Extinction events are increasingly seen as important factors in the history of life on Earth, and recent studies suggest catastrophic causes for at least some mass extinctions. Two catastrophic processes that have been invoked are (1) impacts of asteroids or comets and (2) large volcanic eruptions. The end-Cretaceous (Cretaceous/Tertiary or K/T boundary) mass extinction has been convincingly correlated with the impact of a 10-km diameter asteroid with the Earth about 65 million years ago. Evidence of similar impacts has been found at the times of several other extinction events.
When you compare the age of LIPs with the estimated ages of stratigraphic boundaries involving significant biotic changes (dated according to the most recent geological time scale), in at least three cases (the Deccan, Newark, and Siberian flood basalts), a direct measure of correlation with major extinction events is possible (see graph below). The probability that three major volcanic events that typically last ~1 Myr should occur within 1 Myr of major extinction events during the last 250 Myr (of which there are ~12) is about 10-4. Thinking about the ways in which these two types of global event might be causally linked is a worthy scientific challenge.
This is grim reading. Perhaps the greater super-mega events were triggered by the earth's crust being greatly disturbed by metor or cometary events. The earth's history is the story of a very dynamic system. Thanks to water and living organisms, it is complex, dangerous, beautiful beyond description and more interesting than half of the galaxy. I think (heh).

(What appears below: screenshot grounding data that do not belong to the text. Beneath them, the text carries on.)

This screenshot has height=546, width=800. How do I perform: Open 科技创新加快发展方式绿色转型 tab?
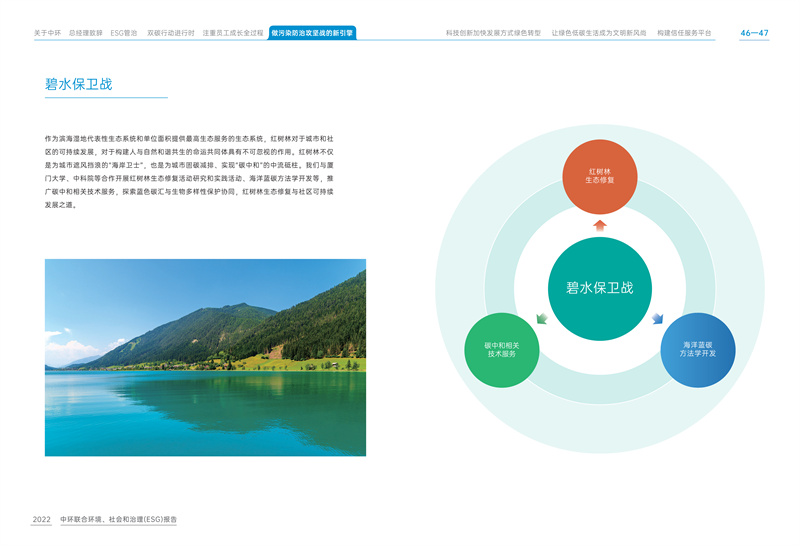click(x=493, y=33)
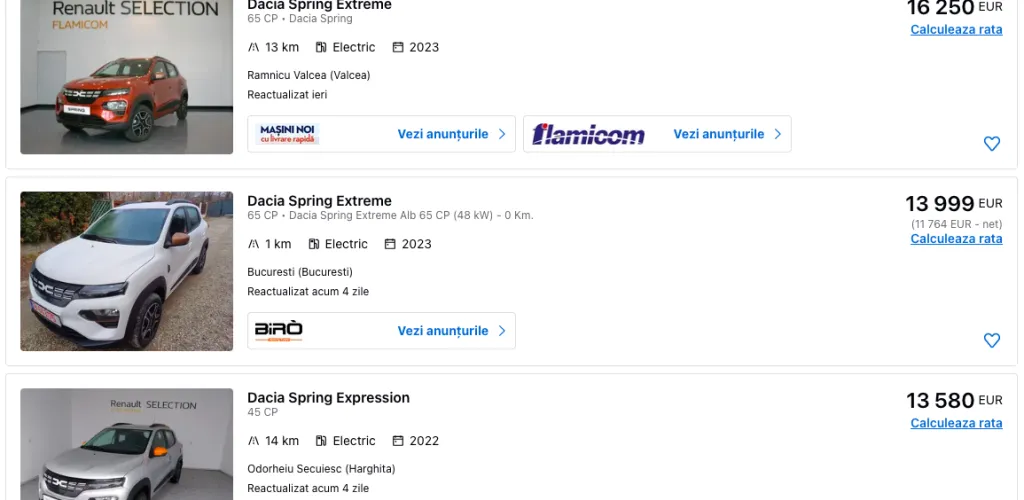The width and height of the screenshot is (1024, 500).
Task: View the white Dacia Spring photo
Action: tap(126, 271)
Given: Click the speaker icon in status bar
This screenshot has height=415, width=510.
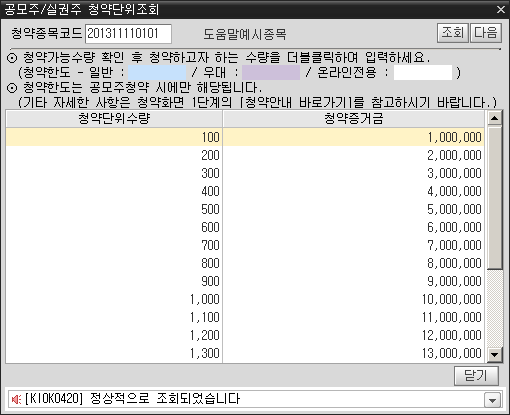Looking at the screenshot, I should point(16,399).
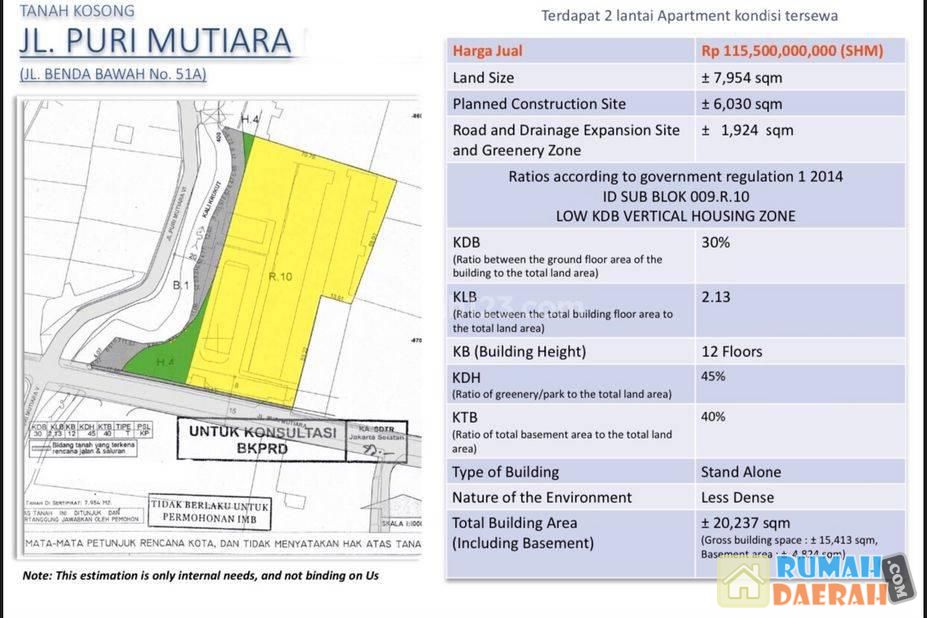The width and height of the screenshot is (927, 618).
Task: Click the TANAH KOSONG heading text
Action: pos(77,11)
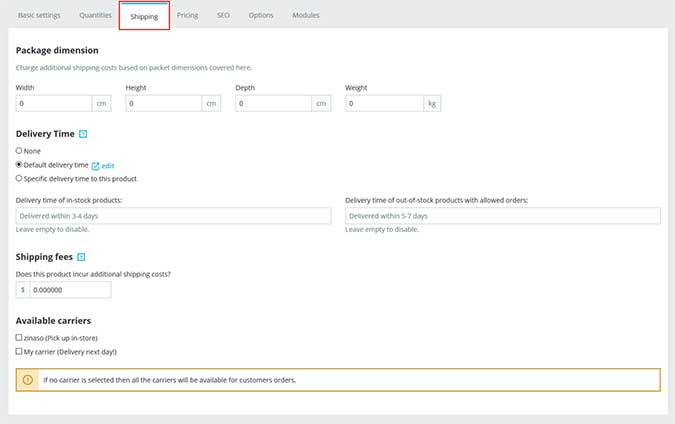Select the None delivery time option
The width and height of the screenshot is (675, 424).
(19, 150)
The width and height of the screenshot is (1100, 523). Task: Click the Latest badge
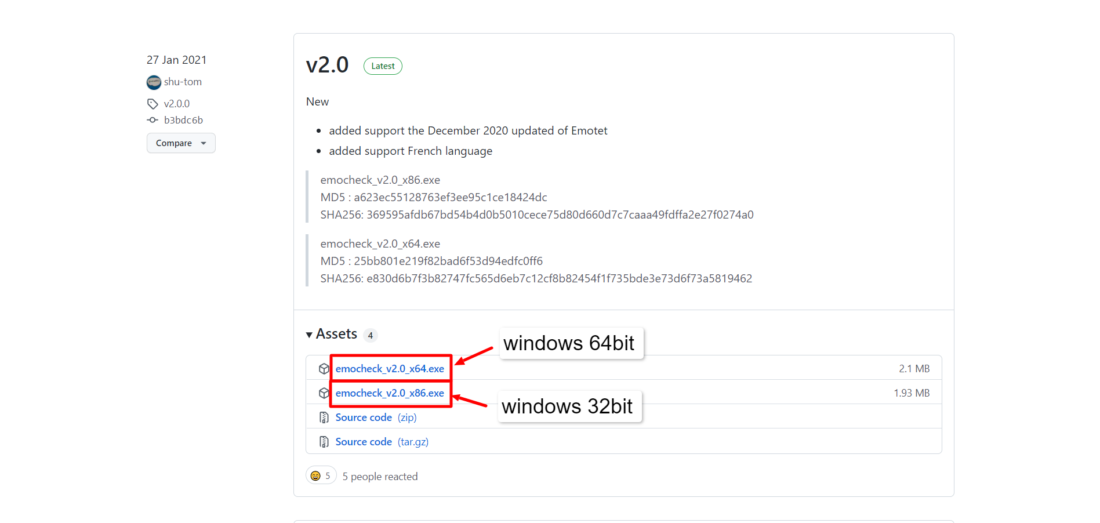382,66
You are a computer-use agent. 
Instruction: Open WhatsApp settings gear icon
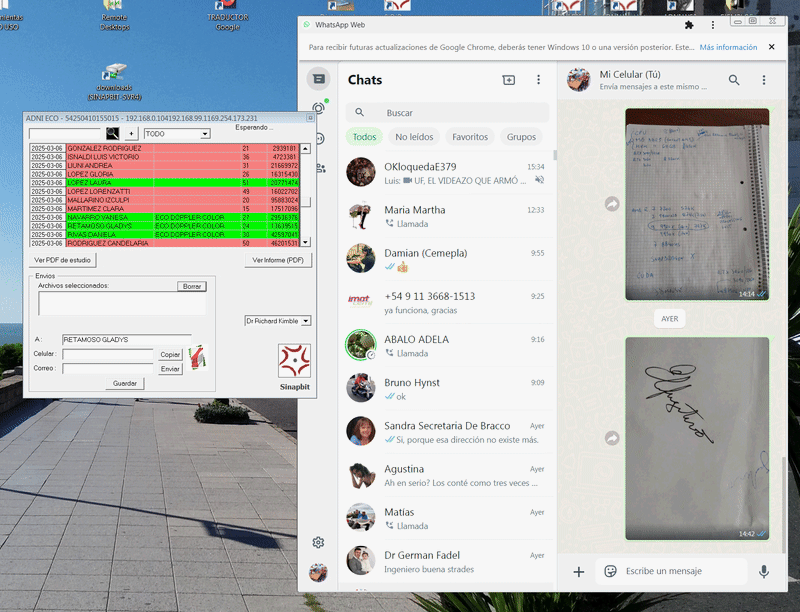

News of Merapi's activities can now be watched 24/7 by the whole world and you better believe, this bears close watching, too. It is literally life and death. And I am horrified that people are hanging out so close to this volcano. When little Mt. St. Helens blew, many people died who thought they were more then 50 miles away and they could outrun an explosion.
No, you can't. Try 500 miles. Even then, it is possible to be caught.